** START SOURCE EXTRACT **

The Architecture Blueprint for Hybrid Quantum-Classical Supercomputers
The race to fault-tolerant quantum computing is as much about classical integration as it is about qubits. As devices scale, workloads require more powerful classical resources for control, calibration, and quantum error correction.
Together with our partners at QOLAB, HPE, Fermilab, and others, Quantum Machines believes in a layered approach to quantum-classical integration towards quantum supercomputers (listen to Nobel Prize winner John Martinis to find out more!).
Our blueprint defines this approach as a hierarchy of classical resources, each operating at a distinct latency.
The first layer is about control: quantum system controller, such as Quantum Machines’ OPX1000, transforms mere qubits into a functional quantum processing unit (QPU) with real-time orchestration, mid-circuit measurement, and quantum feedback in hundreds of nanoseconds. The second layer is about accelerators: bounded-latency CPU-GPU servers handle online calibrations, optimizers, and QEC decoding, in microseconds. And the third layer is about applications: HPC clusters schedule hybrid applications in milliseconds, so QPU jobs enter the queue like any other computing accelerator.  Â
Building on the collaboration between Quantum Machines and NVIDIA that led to the development of DGX Quantum, NVIDIA has recently introduced NVQLink, its open architecture for quantum-classical integration, setting a clear milestone for the second layer of this blueprint. Â
A layered architecture for classical integration
Our approach categorizes classical resources in three different networks, each with its own functionality, interfaces, and required latency.
Figure 1 – Quantum Machines’ vision for the integration of quantum and classical resources pushing towards hybrid quantum supercomputing. Different classical resources are managing different time scales. The quantum system controller OPX1000, operates within tens to hundreds of nanoseconds range, and the NVIDIA DGX Quantum CPU-GPU server, demonstrates a roundtrip latency of less than 4 microseconds.

** END SOURCE EXTRACT **

» GOAL
According to the text on hybrid quantum-classical supercomputers, what roundtrip latency does the NVIDIA DGX Quantum CPU-GPU server demonstrate?

** START GIVEN MATERIAL **

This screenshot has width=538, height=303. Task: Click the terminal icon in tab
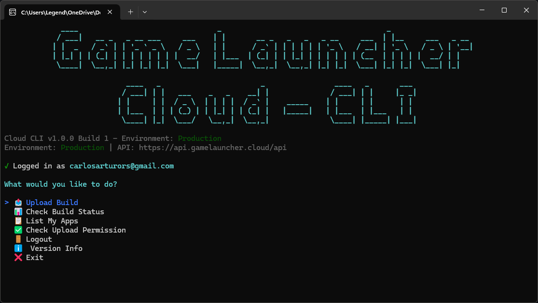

** END GIVEN MATERIAL **

» SOLUTION
Less than 4 microseconds.